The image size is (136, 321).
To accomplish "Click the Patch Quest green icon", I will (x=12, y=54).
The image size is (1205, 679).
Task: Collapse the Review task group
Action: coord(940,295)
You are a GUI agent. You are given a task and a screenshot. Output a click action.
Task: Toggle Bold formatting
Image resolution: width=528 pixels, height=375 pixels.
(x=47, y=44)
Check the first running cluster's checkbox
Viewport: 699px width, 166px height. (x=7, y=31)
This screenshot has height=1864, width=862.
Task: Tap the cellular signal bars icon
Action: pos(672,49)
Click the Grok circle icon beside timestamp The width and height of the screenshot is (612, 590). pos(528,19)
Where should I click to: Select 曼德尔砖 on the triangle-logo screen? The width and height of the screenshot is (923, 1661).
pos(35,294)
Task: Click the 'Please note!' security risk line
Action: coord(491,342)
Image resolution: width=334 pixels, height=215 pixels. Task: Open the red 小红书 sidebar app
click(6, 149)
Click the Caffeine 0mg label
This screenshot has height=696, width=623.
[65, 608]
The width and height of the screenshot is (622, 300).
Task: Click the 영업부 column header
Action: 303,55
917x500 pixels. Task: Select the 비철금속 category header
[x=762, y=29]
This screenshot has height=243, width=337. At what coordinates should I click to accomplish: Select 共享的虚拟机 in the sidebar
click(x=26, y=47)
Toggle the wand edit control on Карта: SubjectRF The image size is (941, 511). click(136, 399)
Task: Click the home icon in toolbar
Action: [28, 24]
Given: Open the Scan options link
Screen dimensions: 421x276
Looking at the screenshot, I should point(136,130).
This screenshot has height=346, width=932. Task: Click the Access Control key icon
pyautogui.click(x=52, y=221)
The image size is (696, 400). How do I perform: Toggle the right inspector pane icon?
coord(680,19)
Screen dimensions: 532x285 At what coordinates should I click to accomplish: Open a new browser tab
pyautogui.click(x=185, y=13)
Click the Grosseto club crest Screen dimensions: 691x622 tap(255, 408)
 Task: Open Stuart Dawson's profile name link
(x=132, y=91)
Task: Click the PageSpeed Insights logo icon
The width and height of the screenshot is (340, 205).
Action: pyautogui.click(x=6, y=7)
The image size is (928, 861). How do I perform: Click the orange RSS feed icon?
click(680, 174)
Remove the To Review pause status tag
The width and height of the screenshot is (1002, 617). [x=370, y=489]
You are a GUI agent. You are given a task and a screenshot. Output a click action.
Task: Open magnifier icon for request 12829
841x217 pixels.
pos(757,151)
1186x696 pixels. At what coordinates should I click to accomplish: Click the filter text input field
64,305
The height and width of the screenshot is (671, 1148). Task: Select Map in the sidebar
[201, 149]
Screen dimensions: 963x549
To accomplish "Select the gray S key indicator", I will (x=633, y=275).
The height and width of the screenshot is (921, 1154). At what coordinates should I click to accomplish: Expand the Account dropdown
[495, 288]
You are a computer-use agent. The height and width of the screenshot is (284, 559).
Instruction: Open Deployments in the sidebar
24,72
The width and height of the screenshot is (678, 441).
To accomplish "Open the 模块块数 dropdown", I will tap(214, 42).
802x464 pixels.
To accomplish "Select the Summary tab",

#####

Task to carry out. Retype exactly, please, each line from the line that contains "802x464 pixels." through the last line of the entries above, with nothing added.

Written solution.
802x464 pixels.
To accomplish "Select the Summary tab",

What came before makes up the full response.